• DIRECTIVE A
In the car audio forum thread, what brand of crimpers has the first poster used instead of Kleins for over 20 years?
• DIRECTIVE B
Write the next part of the car audio forum thread, picking up after its last line.
* begin PAGE TEXT *
Looking at your crimped terminals, do you use Channel-Lock brand crimpers? The blue handled ones? Your crimps look just like mine and I've been using Channel-Locks instead of Kleins for 20+ years. 

You mention swapping the one amp out for a newer one, is the only difference the different Zapco badge?
The reason I ask is I have 2 of the black plastic Zapco badges stuck on one of my tool boxes. They're a little faded but I can pick them off and send them to you if you want to use them to make the other 2 amps match the one with the black badge. Just a thought. Come to think of it you probably have extra ones but I figured I'd offer.


----------



## JayinMI (Oct 18, 2008)

Nice job. I like those cars to work on. One of my favorite installs I ever did was a '96 Imp SS, where I cut all the ribbing out of the rear deck, sandwiched it between 3/4 and 1/2 MDF and put 3 10" JL Marine woofers on it. It was the only free air sub available to us at the time...and it had the best bass response of any car I've ever builtm including my own. They're fun cars with lots of room.

Jay


----------



## Kenny_Cox (Sep 9, 2007)

:sigh:

Bing is awesome, this guy has too many C2K's, ask him if he wants a matching 6.0 lol.


----------



## Zorasmiles (May 1, 2008)

awesome and clean install..tons of pics to luv..thanks for the build post!


----------



## SlipAngle (Oct 2, 2009)
* end PAGE TEXT *
* begin EXTRACTED ENTRIES *
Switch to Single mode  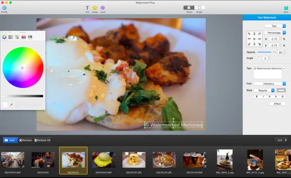point(199,7)
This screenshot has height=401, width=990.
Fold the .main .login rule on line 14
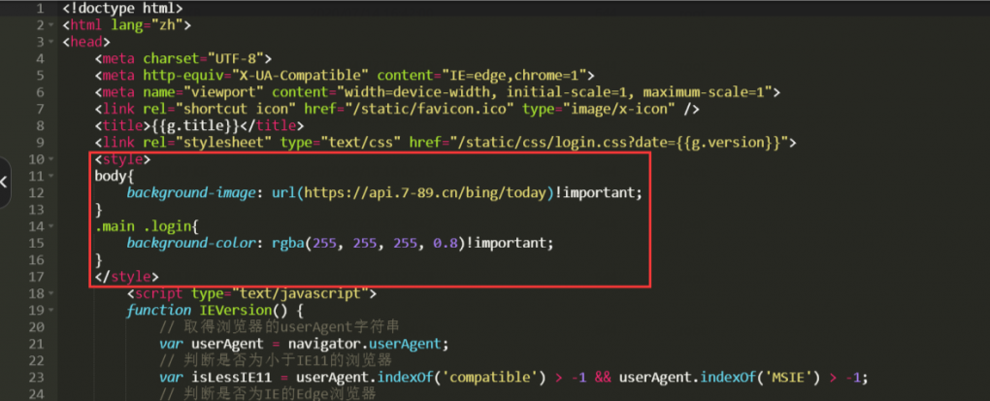coord(51,226)
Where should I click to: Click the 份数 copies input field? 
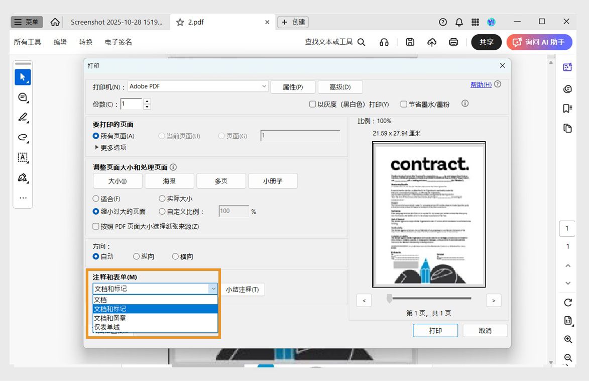point(132,104)
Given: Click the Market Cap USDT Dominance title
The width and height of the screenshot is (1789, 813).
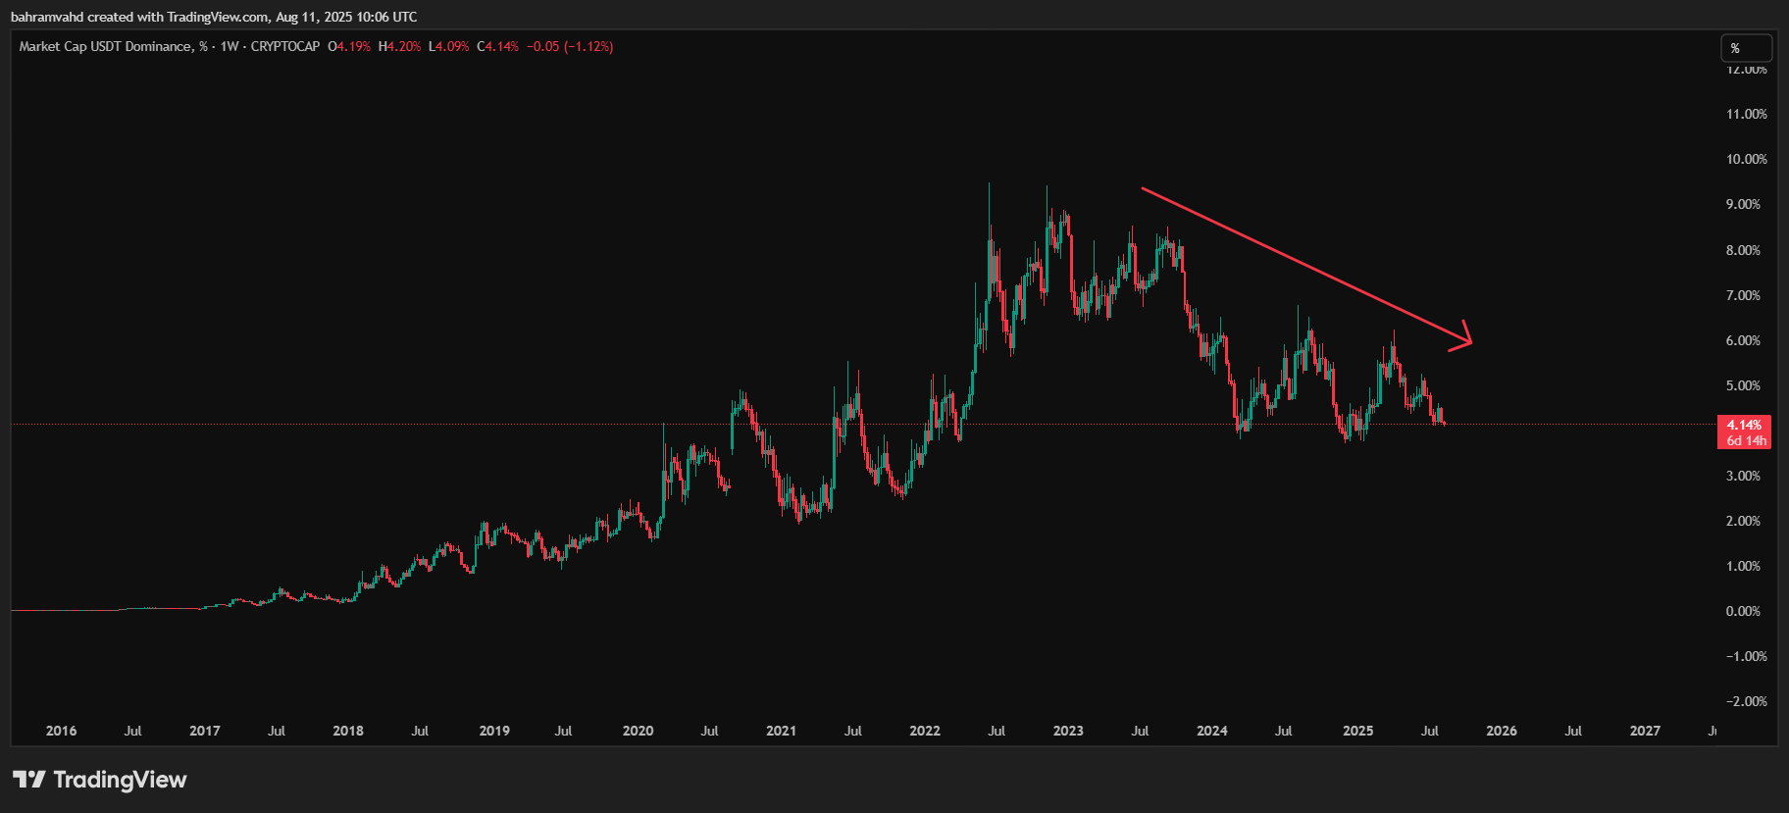Looking at the screenshot, I should click(106, 46).
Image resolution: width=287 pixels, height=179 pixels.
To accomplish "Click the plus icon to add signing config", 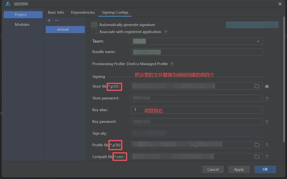I will point(49,20).
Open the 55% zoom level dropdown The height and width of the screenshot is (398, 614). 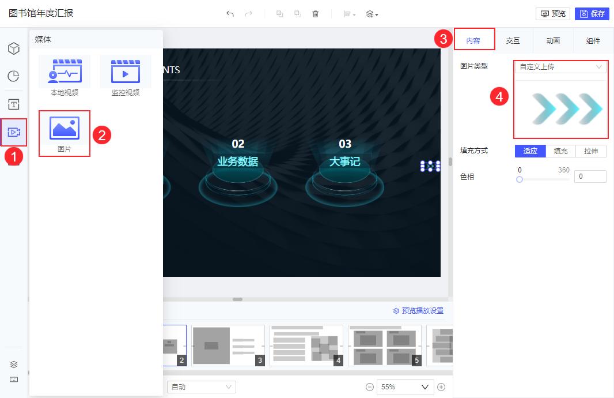point(404,387)
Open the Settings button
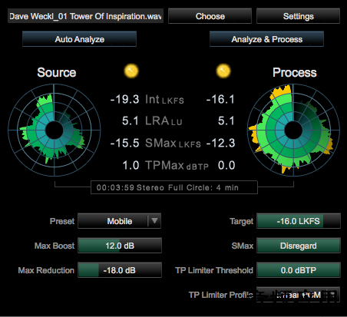Image resolution: width=347 pixels, height=317 pixels. [x=299, y=16]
* end EXTRACTED ENTRIES *
• RIGHT ANSWER A
Channel-Lock

• RIGHT ANSWER B
Great looking install! Another great example to inspire me for the job I've got coming up very soon on my own vehicle. I am sure the owner is glad he had you knock this out for him.


----------



## Tonyguy (Nov 15, 2007)

God I love these Impalas. Great work BTW.


----------



## 12vTools (Jan 15, 2009)

Love it Bing That trunk is sexy!


----------



## simplicityinsound (Feb 2, 2007)

thanks guys.

about the old vs new c2ks.

i thought its just the badge and the black inserts, but as it turns out...

its the chasis that is painted black on the old ones, grey/silver on the new ones. and there are acutally enough differences in the board and internal layout that swapping the internals to a new chasis is a mindnumbing amount of work...

i have had my crimpers for so long i forgot what brand they were...all i know is that the strap-on ones i had many many years back were terrible lol


----------



## thehatedguy (May 4, 2007)

Why zip tie the wires every 6 inches if they are not zip tied to the car every 6 inches? And not a t-nut or a threaded insert anywhere to be seen.


----------



## thehatedguy (May 4, 2007)

You have no fusing for the rear battery. And there is not any venting for the battery in the rear. The rear battery is not by any means secured properly either.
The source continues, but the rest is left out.